### Given passage

A requirements.txt file is also available and kept in sync with Poetry dependencies in case you don't want to use Poetry, or you can use vcf-to-duckdb via docker: docker pull dmccabe606/vcf-to-duckdb:latest.

Usage

from pathlib import Path
from vcf_to_duckdb.convert_utils import convert

convert(
    vcf_path=Path("input.vcf.gz"),
    tab_path=Path("tmp.tsv"),
    db_path=Path("tmp.db"),
    parquet_dir_path=Path("output_parquet"),
    multiallelics=False,
    compound_info_field_map={
        "ANN": [{"split": "\\s*\\|\\s*"}],
        "CSQ": [{"split": "\\s*\\|\\s*"}],
        "LOF": [
            {"split": ","},
            {"extract": "^\\((.+)\\)$"},
            {"split": "\\s*\\|\\s*"},
        ],
        "NMD": [
            {"split": ","},
            {"extract": "^\\((.+)\\)$"},
            {"split": "\\s*\\|\\s*"},
        ],
    },
    url_encoded_col_name_regexes=[
        "^civic_desc$",
        "^clndn$",
        "^clnvi$",
        "^oc_",
        "^oncokb_muteff$",
        "^oncokb_oncogenic$",
        "^hgnc",
    ],
)

Or using the CLI and the provided example config.json:

python -m vcf_to_duckdb convert \
    --vcf="input.vcf.gz" \
    --tab="tmp.tsv" \
    --db="tmp.duckdb" \
    --parquet-dir="output_parquet" \
    --no-multiallelics \
    --config="config.json"

Database Schema

The resulting DuckDB database (and exported Parquet files) have the following schema:

-- value and info metadata (a structured form of the VCF header)
CREATE TABLE val_info_types (
    id VARCHAR,
    number VARCHAR,
    "type" VARCHAR,
    description VARCHAR,
    kind VARCHAR,
    has_children BOOLEAN,
    parent_id VARCHAR,
    ix UBIGINT,
    col_def VARCHAR,
    is_list BOOLEAN,
    v_col_name VARCHAR,
    id_snake VARCHAR
);

-- variants and their top-level fields
CREATE TABLE variants (
    vid UINTEGER PRIMARY KEY,
    chrom VARCHAR NOT NULL,
    pos UINTEGER NOT NULL,
    id VARCHAR,
    "ref" VARCHAR,
    alt VARCHAR,
    qual VARCHAR,
    filters VARCHAR[]
);

-- the variants' values and info field data
CREATE TABLE vals_info (
    vid UINTEGER,
    kind VARCHAR,
    k VARCHAR NOT NULL,
    v_boolean BOOLEAN,
    v_varchar VARCHAR,
    v_integer INTEGER,
    v_float FLOAT,
    v_json JSON,
    v_boolean_arr BOOLEAN[],
    v_varchar_arr VARCHAR[],
    v_integer_arr INTEGER[],
    v_float_arr FLOAT[],
    v_json_arr JSON[],
    FOREIGN KEY (vid) REFERENCES variants (vid)

######
### Supplied data

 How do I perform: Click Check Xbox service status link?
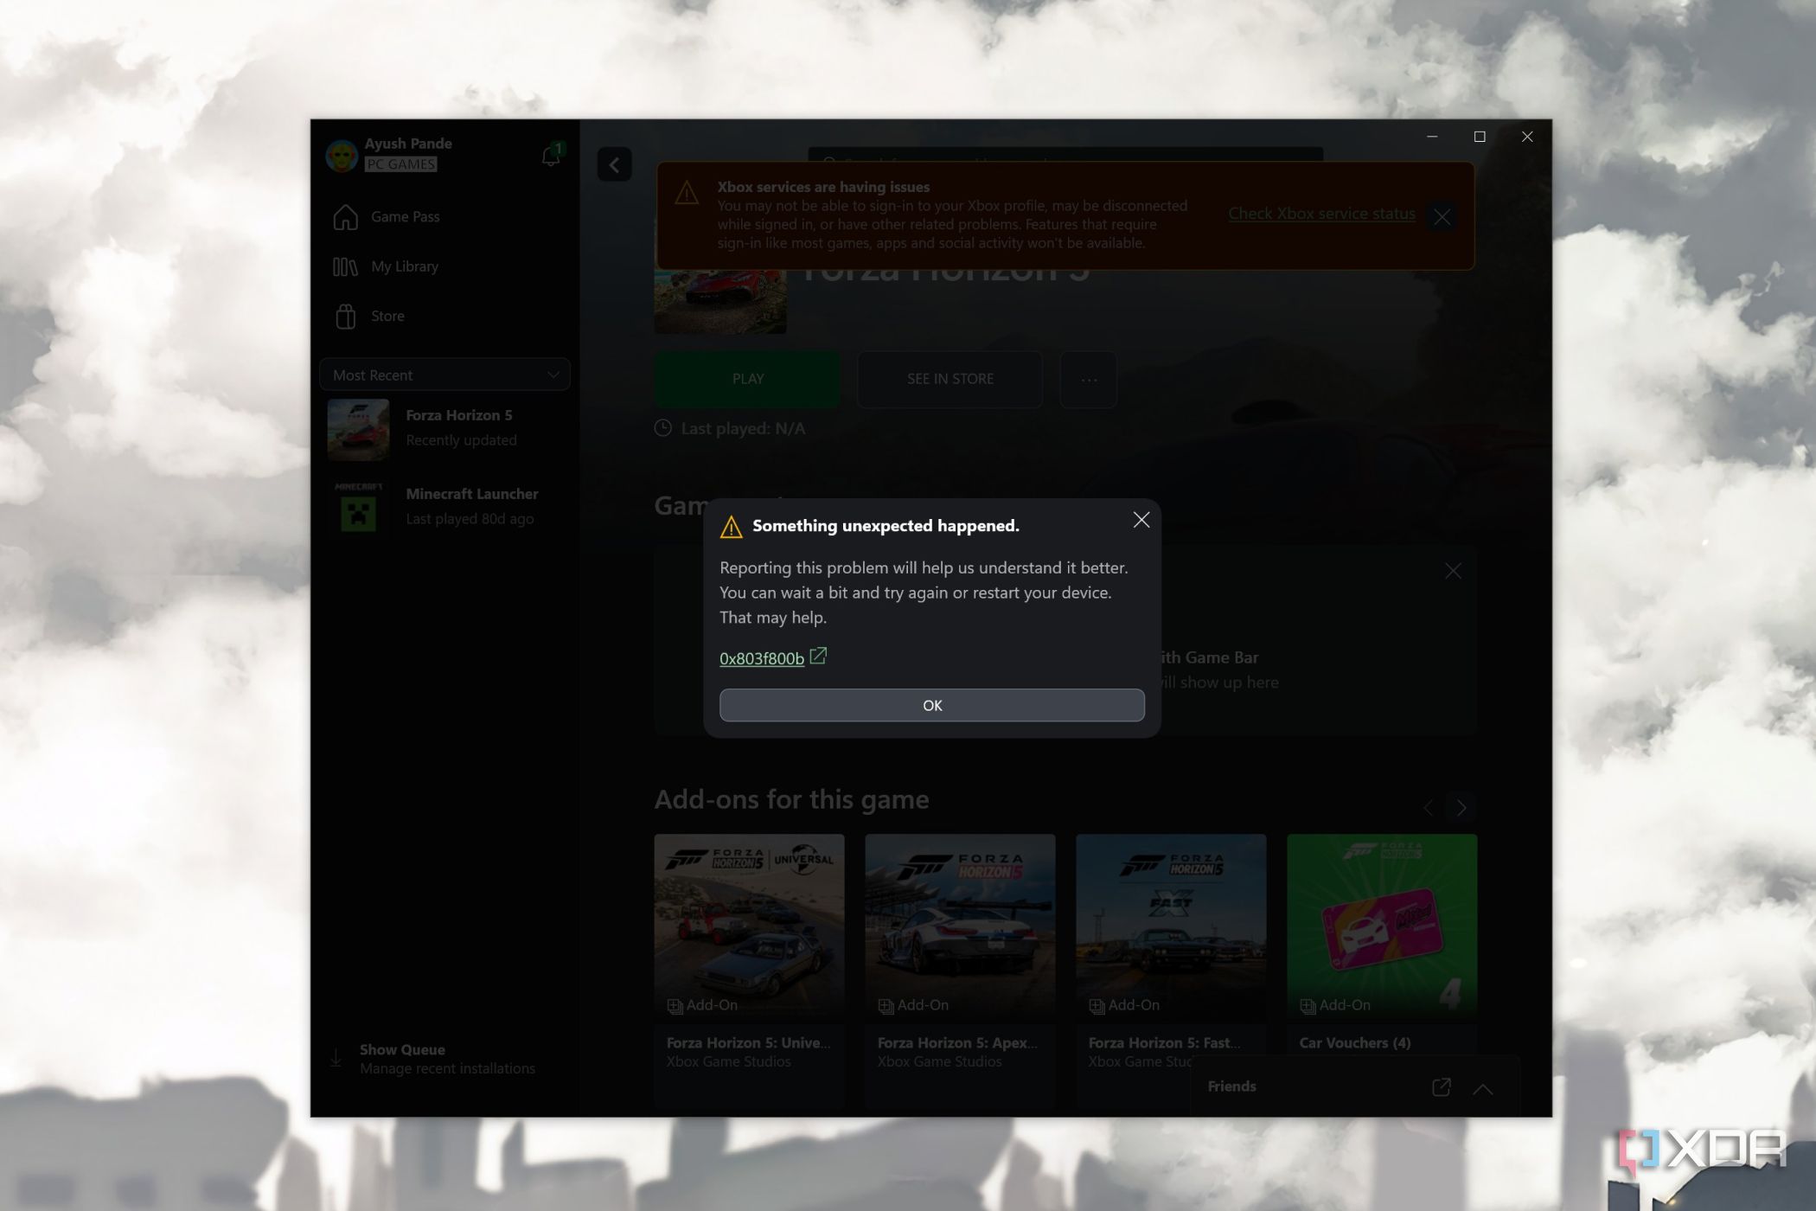click(x=1320, y=214)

######

## Given instruction 1
Decide whether each statement agrees with the vcf-to-duckdb passage, answering yes or no and quoting the words that settle it: (a) the CLI example turns off multiallelics; (b) in the variants table, pos may be left empty; (c) the tool can be obtained as a Docker image.
## Given instruction 2
Write the next lines of the vcf-to-duckdb passage, picking up right after its final line.
The data on this page are separate from the vcf-to-duckdb passage.

## Written reply 1
(a) Yes: "--no-multiallelics"
(b) No: "pos UINTEGER NOT NULL,"
(c) Yes: "docker pull dmccabe606/vcf-to-duckdb:latest"

## Written reply 2
);

Both values (i.e. data specified by the FORMAT column in the VCF) and INFO fields (e.g. annotations) are loaded into vals_info, where k is the key/name of the value and the value is present in exactly one of the v_* columns (depending on its type). Essentially, the schema treats the data in the VCF file as a typed key-value store.

Typing

The converter automatically maps VCF data types to appropriate DuckDB types:

Integer → INTEGER
Float → FLOAT
String → VARCHAR
Character → VARCHAR
Flag → BOOLEAN

To handle fields that the header indicates contain multiple values (i.e. Number=.), these values are stored in columns like v_varchar_arr instead of v_varchar.

INFO fields identified as pipe-delimited compound fields via the compound-info-field argument are stored as JSON columns. The keys of the objects are identified by parsing the field's description in the header, e.g.

##INFO=<ID=LOF,Number=.,Type=String,Description="Predicted loss of function effects for this variant. Format: 'Gene_Name | Gene_ID | Number_of_transcripts_in_gene | Percent_of_transcripts_affected'">

will result in data like

[
  {
    "gene_name": "PTEN",
    "gene_id": "123",
    // etc.
  },
  // etc.
]

being loaded into a row's v_json_arr column.

Querying

The schema above was inspired by ELT data warehouses, and was thus designed to be universal and be able to store data from any VCF file, as opposed to a more explicit "wide" schema where values and INFO field data are populated directly into columns. This makes creating the database fast and reliable, but defers the responsibility of understanding and extracting the data to downstream tools.

So, after creating the database, it might be helpful to use CTEs and database views to make querying easier. For instance, to simulate a wide table containing variants' top-level values (defined in the FORMAT column of the VCF), one could define these views:

import duckdb

with duckdb.connect("tmp.duckdb") as db:
    db.sql("IMPORT DATABASE './output_parquet'")

    # separate `vals_info` into views for values and INFO
    db.sql("""
        CREATE OR REPLACE VIEW vals AS (
            SELECT
                *
            FROM
                vals_info
            WHERE
                kind = 'val'
        )
    """)
    
    db.sql("""
        CREATE OR REPLACE VIEW info AS (
            SELECT
                *
            FROM
                vals_info
            WHERE
                kind = 'info'
        )
    """)
    
    # make a wide view for all top-level values
    db.sql("""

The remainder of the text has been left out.